[START OF Raw records]

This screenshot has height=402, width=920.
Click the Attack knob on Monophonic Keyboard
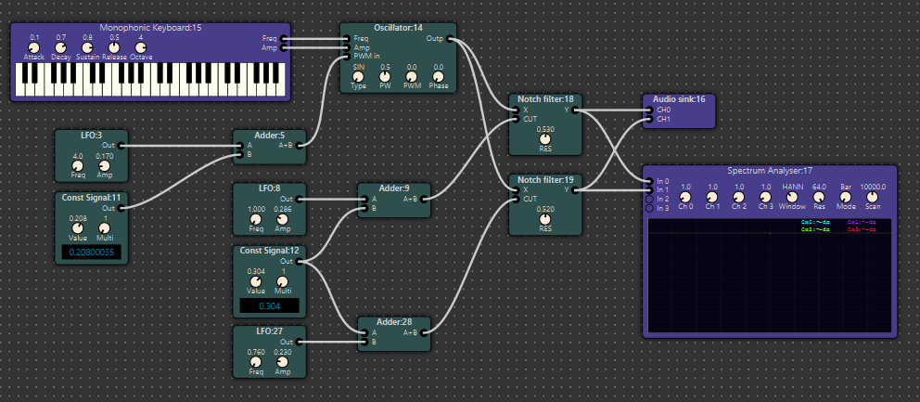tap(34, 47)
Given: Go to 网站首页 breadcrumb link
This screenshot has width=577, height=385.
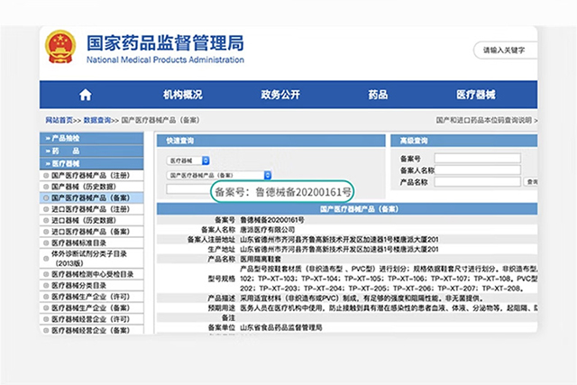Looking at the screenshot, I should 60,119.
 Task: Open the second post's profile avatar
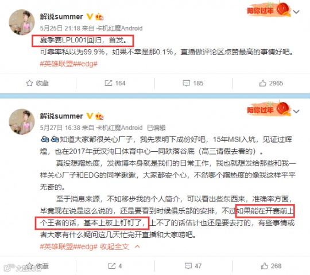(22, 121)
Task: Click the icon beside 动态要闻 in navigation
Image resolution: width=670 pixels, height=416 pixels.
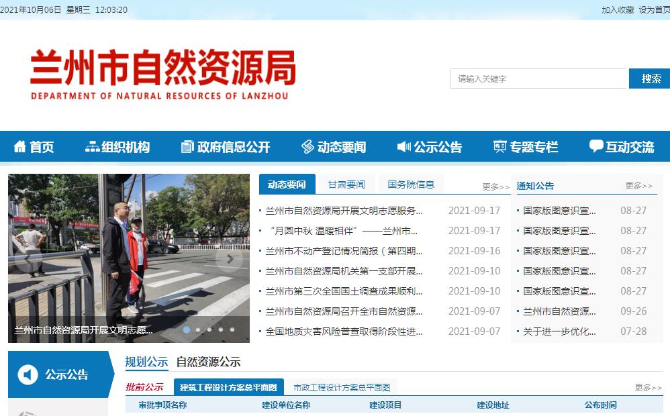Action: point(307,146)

[END OF Raw records]

Exercise description: Can you reproduce all of the data above word for word, leaving the pictures out?

Answer to the exercise:
This screenshot has height=402, width=920.
Click the Attack knob on Monophonic Keyboard
tap(34, 47)
Given: Go to 网站首页 breadcrumb link
This screenshot has width=577, height=385.
Looking at the screenshot, I should 60,119.
 Task: Open the second post's profile avatar
(22, 121)
Task: Click the icon beside 动态要闻 in navigation
Image resolution: width=670 pixels, height=416 pixels.
Action: point(307,146)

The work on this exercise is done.